Graves’ and Nikolai’s S/O Gets Hurt Because of Their job
Graves: On the outside he may seem calm and collected, but on the inside he’d be seething with rage. However, he won’t show you how angry he actually is, keeping it all to himself instead. He needs to be the big, strong man in your relationship, so he needs to keep his cool in front of you, no matter what. I don’t think he’d be too surprised you’d have gotten hurt, though. While he may have hoped it would never happen, that was just wishful thinking. You’ll either be on Shadow Company’s medbay or in the best hospital he can find nearby. Either way, you’ll be well taken care of. If you’re at Shadow Company, then he’ll station some of his most competent and trusted people to take care of you for the time being. You will be protected by them, and you will get whatever it is you may need from them as well. Or anything you may want, really. No cost is too high for Graves while you’re in recovery. While he may try to make time for you as well, he really does, he will also have someone track down whoever hurt you. This person will then be abducted to Shadow Company for a rough time. Graves himself would take care of them, and he can be pretty effective when he wants to be. However, if you’ve recovered by then, and are among the more vengeful people, then you’re more than welcome to do as you please with the bastard yourself, Graves has no qualms about that. In fact, he’d welcome you doing what you need to do. An eye for an eye. I think he’d become a bit more protective of you afterwards. If you’re okay with it, then he’ll leave you in the hands of some of his Shadows since he can’t always be there for you. If it was up to him, he’d combine you with his work and have you just live on base with him so he could always keep an eye on you, but you likely wouldn’t agree to that. It may seem a bit overbearing, but he will reach out to you more often and does expect you to respond within a few hours, or else he’ll get worried and send someone to check up on you, even if you’re alright.

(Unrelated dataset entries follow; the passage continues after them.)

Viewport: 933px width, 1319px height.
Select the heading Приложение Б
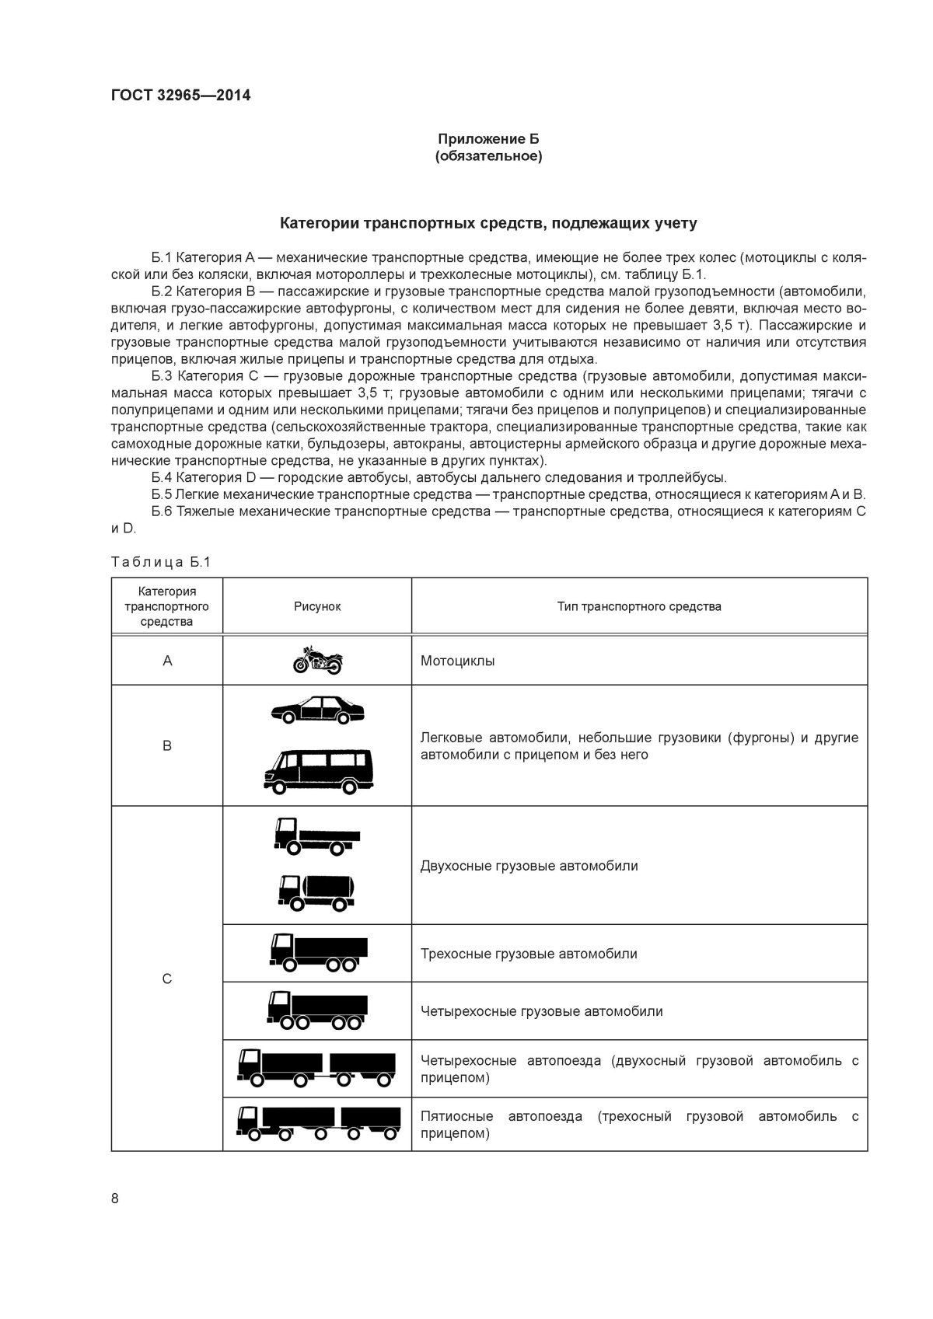488,139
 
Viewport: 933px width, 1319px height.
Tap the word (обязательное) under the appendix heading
488,156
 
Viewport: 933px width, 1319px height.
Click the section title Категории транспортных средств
488,224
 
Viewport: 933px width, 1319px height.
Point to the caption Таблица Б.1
160,562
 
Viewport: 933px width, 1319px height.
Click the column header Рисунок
316,606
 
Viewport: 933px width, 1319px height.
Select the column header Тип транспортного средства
639,606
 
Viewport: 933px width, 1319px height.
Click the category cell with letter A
167,661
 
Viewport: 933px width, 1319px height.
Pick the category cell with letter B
167,745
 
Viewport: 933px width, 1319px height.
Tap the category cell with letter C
167,979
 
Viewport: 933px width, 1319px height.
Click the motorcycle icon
317,661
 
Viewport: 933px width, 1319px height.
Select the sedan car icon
317,710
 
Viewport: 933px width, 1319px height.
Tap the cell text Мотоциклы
457,661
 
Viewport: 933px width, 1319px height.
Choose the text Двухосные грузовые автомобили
529,866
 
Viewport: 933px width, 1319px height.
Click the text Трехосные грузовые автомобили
529,954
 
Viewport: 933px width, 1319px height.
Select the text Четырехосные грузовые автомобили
541,1011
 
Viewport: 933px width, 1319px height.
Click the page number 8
115,1198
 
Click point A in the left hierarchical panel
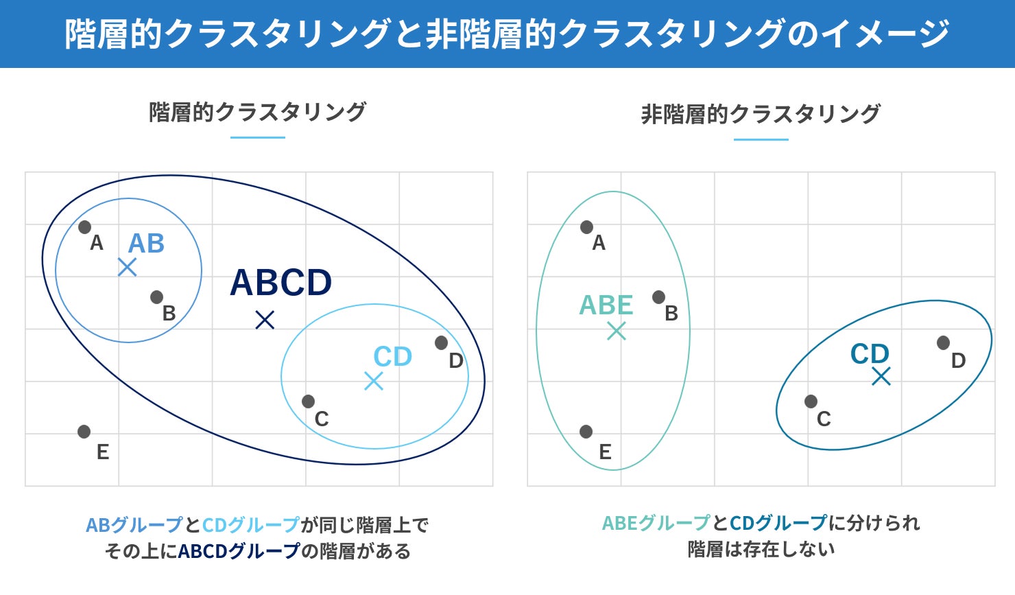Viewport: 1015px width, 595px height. point(85,226)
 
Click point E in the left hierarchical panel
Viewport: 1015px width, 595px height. point(84,431)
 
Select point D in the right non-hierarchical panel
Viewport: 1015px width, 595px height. point(944,342)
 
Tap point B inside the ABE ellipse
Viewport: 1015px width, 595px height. point(659,297)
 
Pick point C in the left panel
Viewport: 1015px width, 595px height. point(308,401)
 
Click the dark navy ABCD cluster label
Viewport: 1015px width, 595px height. point(281,282)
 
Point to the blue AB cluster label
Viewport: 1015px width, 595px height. point(146,243)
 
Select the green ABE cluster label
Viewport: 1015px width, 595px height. point(606,305)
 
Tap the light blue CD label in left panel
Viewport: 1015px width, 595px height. point(392,356)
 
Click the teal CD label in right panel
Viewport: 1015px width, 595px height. point(870,353)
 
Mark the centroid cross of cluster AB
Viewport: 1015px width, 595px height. point(128,267)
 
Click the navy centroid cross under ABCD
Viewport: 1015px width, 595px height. point(265,320)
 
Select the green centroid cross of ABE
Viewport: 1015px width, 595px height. point(617,331)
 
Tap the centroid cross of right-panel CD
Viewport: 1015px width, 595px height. point(881,376)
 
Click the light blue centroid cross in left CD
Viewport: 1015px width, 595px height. point(374,381)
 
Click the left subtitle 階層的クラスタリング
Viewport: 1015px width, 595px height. point(257,112)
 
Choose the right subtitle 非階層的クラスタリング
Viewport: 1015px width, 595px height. point(761,114)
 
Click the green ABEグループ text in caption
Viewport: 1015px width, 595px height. point(656,523)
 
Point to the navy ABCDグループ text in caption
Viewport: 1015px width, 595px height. point(239,551)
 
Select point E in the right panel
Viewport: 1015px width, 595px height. point(586,431)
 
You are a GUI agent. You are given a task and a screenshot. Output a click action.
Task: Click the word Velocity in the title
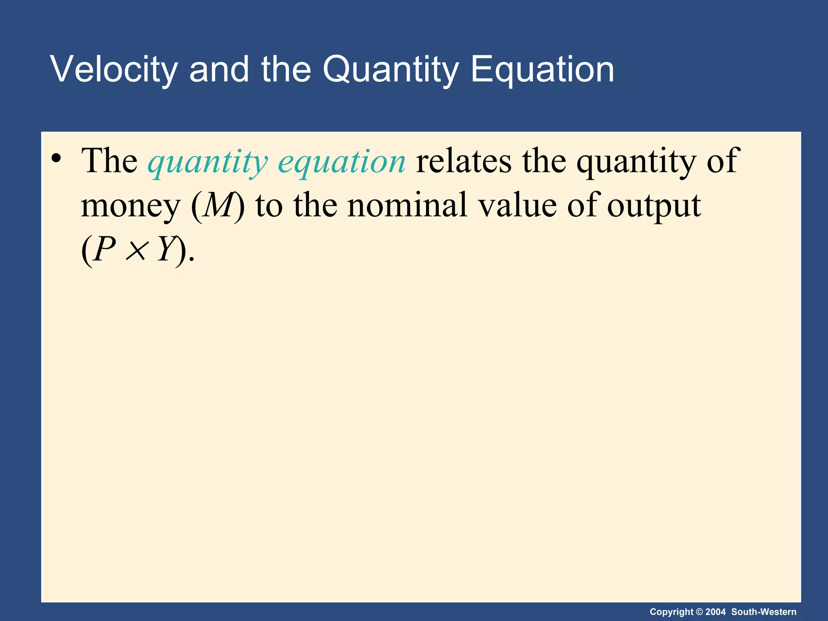114,70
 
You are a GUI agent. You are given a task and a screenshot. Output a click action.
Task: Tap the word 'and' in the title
219,70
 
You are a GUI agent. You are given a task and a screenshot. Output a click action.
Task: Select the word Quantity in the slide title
390,70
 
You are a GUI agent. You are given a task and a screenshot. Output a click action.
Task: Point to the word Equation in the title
542,70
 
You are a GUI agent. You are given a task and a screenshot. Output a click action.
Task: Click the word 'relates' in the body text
463,161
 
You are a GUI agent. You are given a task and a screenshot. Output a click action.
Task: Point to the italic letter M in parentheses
219,205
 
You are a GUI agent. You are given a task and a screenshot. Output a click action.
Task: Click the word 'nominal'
407,205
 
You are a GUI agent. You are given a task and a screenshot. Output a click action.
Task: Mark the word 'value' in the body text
517,205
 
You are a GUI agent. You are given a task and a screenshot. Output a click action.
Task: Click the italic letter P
105,249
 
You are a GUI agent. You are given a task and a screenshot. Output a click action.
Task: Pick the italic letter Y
166,249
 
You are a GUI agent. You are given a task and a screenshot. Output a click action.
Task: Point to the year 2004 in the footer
716,612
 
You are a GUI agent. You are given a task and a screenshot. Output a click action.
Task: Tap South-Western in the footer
764,612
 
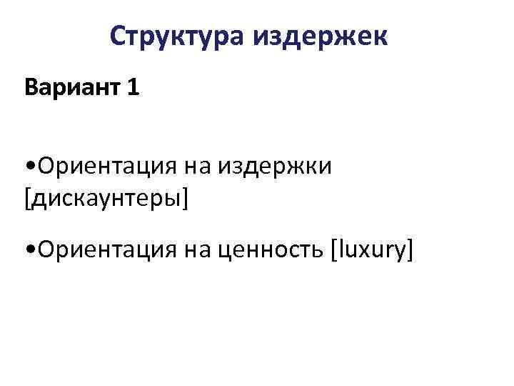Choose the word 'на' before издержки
pyautogui.click(x=200, y=167)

Nikolai: While Graves may be furious, Nikolai is entirely calm about all of this. Yes, you got hurt, but seeing him panic would likely only worsen the state you’re in. He is well aware of the fact that you will pull through, he made sure of that himself. However, he won’t do anything drastic until you’ve recovered completely. That way your perpetrator has enough time to kill themself before he has to take action. Naturally, you mean the world to him, so any violence against you will not be excused. Nikolai runs a PMC, so he knows what he’s doing, he knows how to deal with violence. Violence for violence is the rule of the beasts and Nikolai’s cruelty is akin to that of a starved animal. However, that can wait until you’re alright again. He’ll visit you every day, even stay at the hospital, and bring you gifts, tell you stories and keep you company otherwise. But he won’t mention the plans he has for the sorry fuck who hurt you, those are for him to know and for you to never find out. Once you’re home again, going about your day, he will seek out the bastard himself and drag him to some place in Siberia. As mentioned before, Nikolai can be cruel when he wants to be, so I wouldn’t be surprised if he let that person run aimlessly around Siberia for a few days, hunted down by him and his people, only to capture and torture them later. Death is a kind of mercy that is not for them, though, so he’ll keep them alive for the time being. They almost took you from him, there’s nothing they could ever do to make up for that. They’ll be a new chewing toy for Chimera until they die for one reason or another. Nikolai won’t get too overprotective, but he will be keeping a closer eye on you. He won’t station one of his people in front of your home when he’s away, but he will try to make more time for you. Calls become more frequent and he will try to find some excuses to spend more time with you, even if it’s just by video chatting with you when you have the time. He won’t freak out, but he won’t forget about that incident either.